Il Libano mostra di avere un importante ruolo politico, perché rappresenta la conferma la possibilità di un’intesa tra cristiani e musulmani nel portare avanti un progetto politico comune. Potrebbe, quindi, essere un buon esempio per l’edificazione di una nuova Siria e di un nuovo Iraq, in cui ora i gruppi etnici e le religioni sembrano in conflitto tra loro.

Nel Parlamento, i rappresentanti delle varie confessioni, utilizzano i propri slogan per mantenere il potere, divisi in settarismi religiosi, ma anche condizionati dalle rispettive relazioni internazionali legate alla crisi siriana. I principi fondamentali delle minoranze confessionali presenti in Libano garantiscono a tutti di essere equamente rappresentati negli apparati dello stato, istituzionali, amministrativi o militari che siano.

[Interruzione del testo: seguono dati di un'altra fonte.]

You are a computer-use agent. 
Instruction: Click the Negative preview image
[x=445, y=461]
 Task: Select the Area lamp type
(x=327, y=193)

L’appartenenza confessionale ha acquisito un ruolo predominante nella gestione politica e nelle dinamiche sociali libanesi. Nel corso di quest’anno si sono svolte numerose manifestazioni, scioperi e sit-in davanti al Parlamento per chiedere la fine del sistema confessionale. Per la prima volta, si utilizza la strada per le manifestazioni, per fare politica: questa è una novità.

In Libano, una piccola parte della popolazione detiene la maggior parte delle ricchezze, frutto dei flussi economici finanziari di ogni appartenenza religiosa e politica. Quella che potremmo definire la classe media, invece, ha sempre più problemi ad arrivare a fine mese e i poveri sono in aumento.